I don't know if punishment is necessary; step one would be to get them out of the driver's seat and see what happens. The bigger problem is it's widely agreed that delay IS necessary; even among natalists, very few are going to think that a girl having a baby before finishing high school is a good idea. And that amount of delay might be tolerable. But I think expecting delay until after undergrad ends up just building in the habit of delay past the point of biological baby-craziness.

And if you want this to work without too many bad side effects, you're going to want the father to be married to the mother, too, which would be a big change as well; the model of the residential university would either go away or change a LOT. The larger problem may well be intractable.

Congrats, you’ve discovered why the modal marriage arrangement throughout history was ‘teenaged girl with an older man’.
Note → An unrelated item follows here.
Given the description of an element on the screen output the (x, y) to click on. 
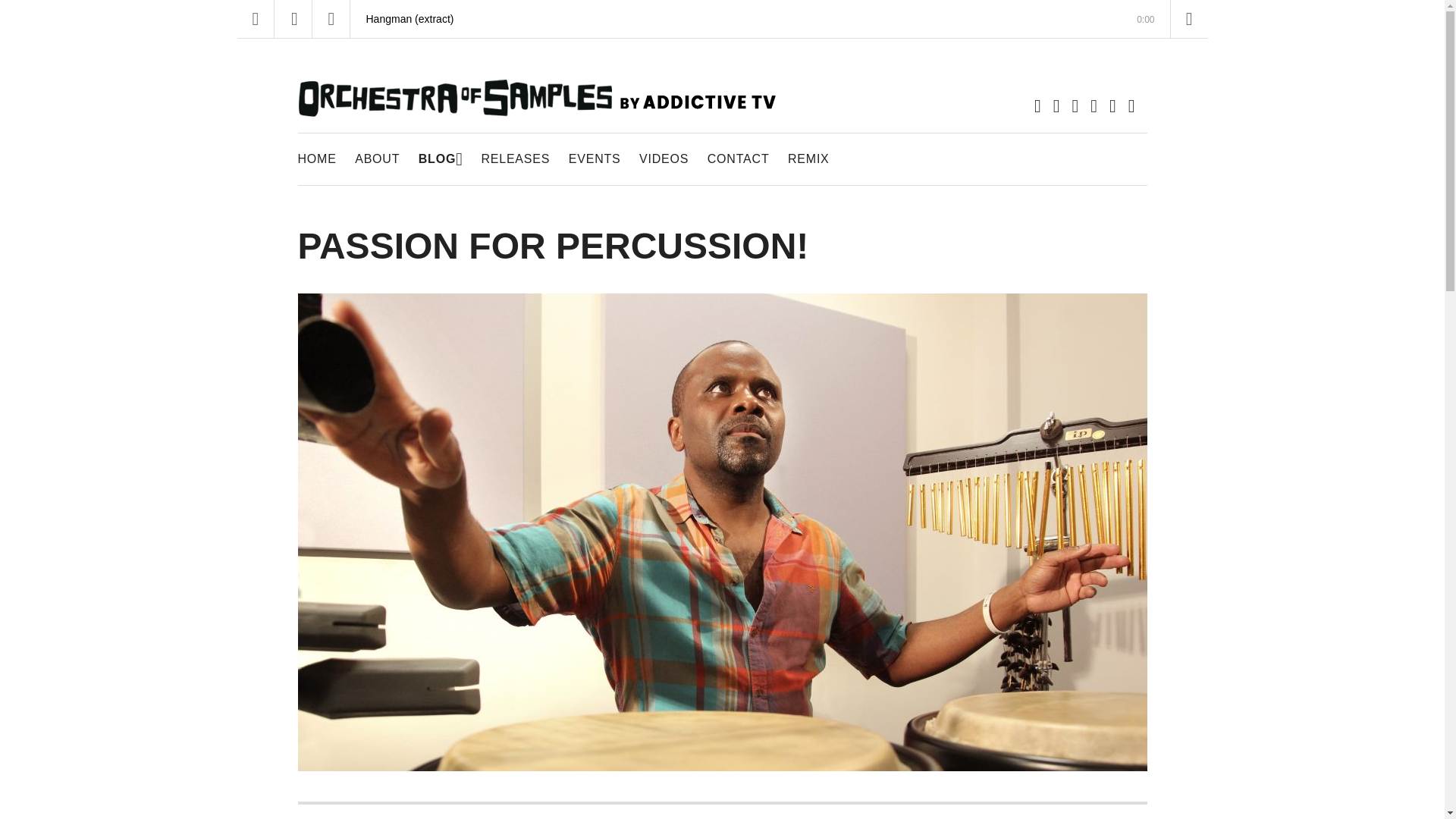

If you think we’re going to bring that back, I have a bridge in Brooklyn to sell you. The fact of the matter is that at least part of the reason that 20 year old brides are so rare is the dearth of young, college aged men ready to be husbands. I suspect destigmatizing age gap relationships would boost the fertility rate dramatically. So start a TikTok trend of bragging about silver Fox husbands or something, I don’t know how you’re going to replicate the social conditions(aka patriarchy) that convinced young women in historical societies to marry older men.

I don’t know how you’re going to replicate the social conditions(aka patriarchy) that convinced young women in historical societies to marry older men.

In a word? Inflation.

Sure, there's some snark there, but there's a lot of stories from the Depression about wild age gap relationships just due to economic realities.

I am close to convince that the American economy of the next 20 - 30 years is utterly bifurcated. Zero "middle class." An utter divide between permanently dependent on the state for near serfdom conditions, and the independently able who are literally starting companies with the help of AI overnight and have more money than they know what to do with. The upper class status games will start to get very strange.